My younger brother has had a lot of problems that my parents have tried to help him out. His are mainly financial but he has had other issues also involving drugs etc. My parents tried multiple times to help him out and now have given him more money than I can believe. They finally decided no more. I wish they could take back all the money they gave him in the past. I feel so terrible for them. HE has no remorse and no plans to pay them back. I would not give your son any more money. I would be there if he needs emotional support and try to help him if he asks but he is the one who needs to decide to help himself.


962 Posts

When my oldest went into the Navy, he was mildly into drugs, mostly pot.
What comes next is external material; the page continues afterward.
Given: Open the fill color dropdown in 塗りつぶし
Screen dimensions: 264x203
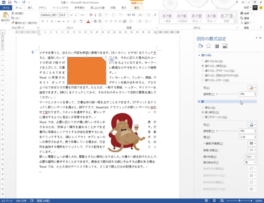Looking at the screenshot, I should [252, 87].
He had barely graduated because of goofing up in classes he wasn't interested, and getting straight As in the ones he was. He was living with his Dad in Joshua Tree, who was inattentive and lazy. He had stayed there when I moved to Washington State because it made sense for him to finish High School there. He was heavily recruited because of his phenomonal scores on that military assessment test.
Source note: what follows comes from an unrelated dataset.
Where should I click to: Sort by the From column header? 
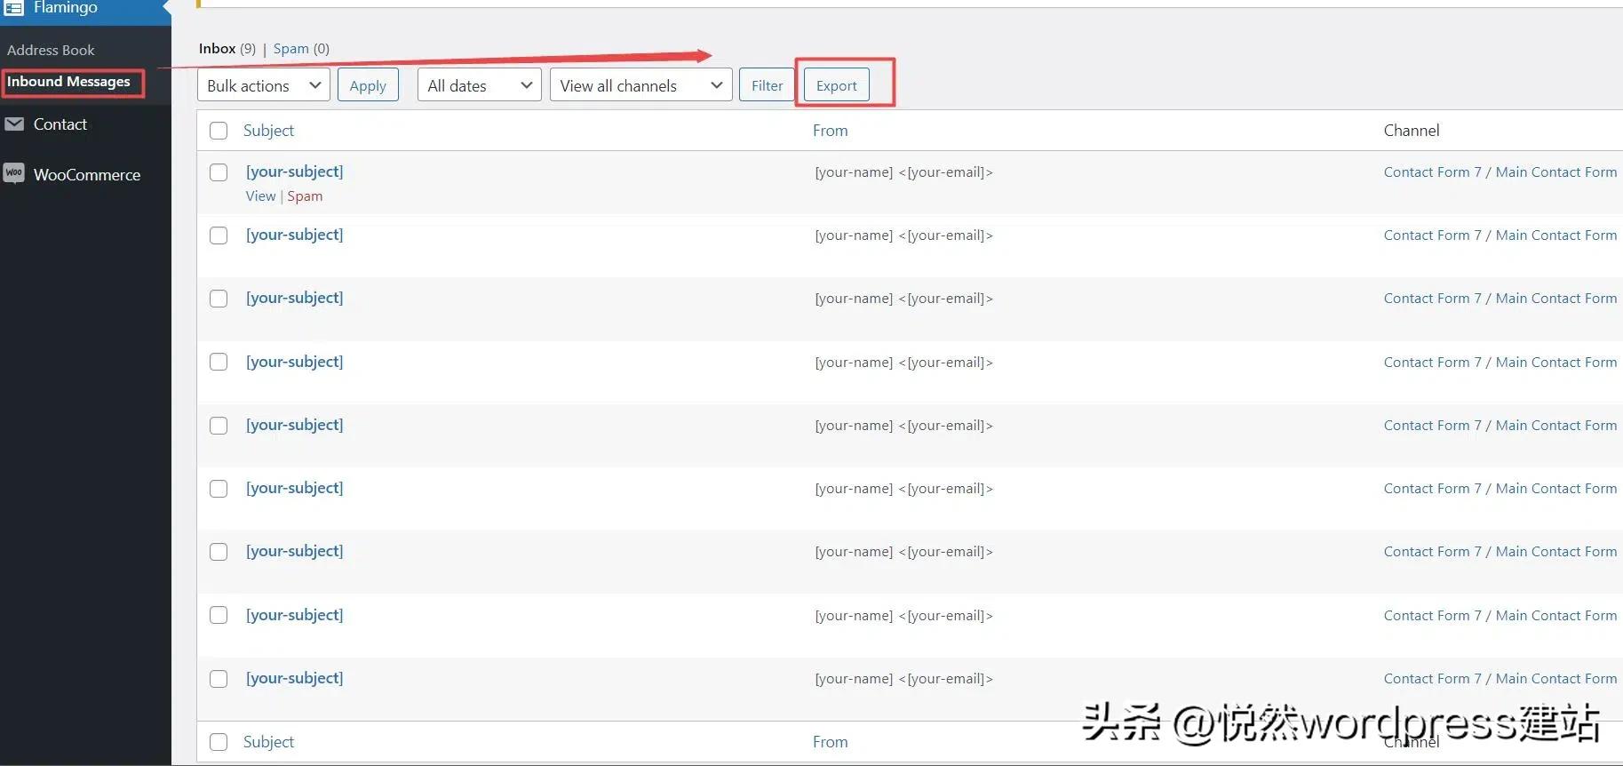pos(830,131)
He went into the Navy and got heavily into Raves in the Chicago area, where he stayed after getting himself booted out after going AWOL with some girl, getting a second chance, then purposefully smoking pot on the base and getting a discharged, not dishonorably but the one above that. He disappeared from sight, then a year and a half later we got a call from a loony bin in Wisconsin. He had fried himself, was found by Lake Michigin in winter climbing on rocks in shorts. Since my 2d husband had died and I was up to my ears raising the younger two boys in highschool, and my tiny daughters, I paid to have him take a bus to Joshua Tree to his father. He had firmly given up drugs after having entered the "7th spiritual plane" or something like that, and didn't talk much, since he was so spiritually evolved at this point.:rolleyes:

To make a long story short, he gradually came down to earth, went through more changes including spending a couple of years where I live, helping me at first, then bouncing through several jobs. BTW, one thing his Dad and I didn't do ever was to enable him to get a drivers license. He ended up getting into seasonal forest fighting, and he and his best forestfighting buddy moved to Ashville NC, and started a tree trimming business, partially funded by a rich heiress there with whom my (extremely handsome) son had a (gigilo type) relationship for awhile. He has had some measure of success with that, injured his arm with a chain saw requiring micro surgury, started getting interested in real estate, and is now taking a real estate course to pursue that (I did pay for the $500 course, he didn't ask but I offered)

I tell my story to let you know that there is hope. My son has a decent girlfriend, is not on drugs, and decided to give up drinking as well. He still has a somewhat flakey nature, but he's not a burden on me or society and is trying to improve himself.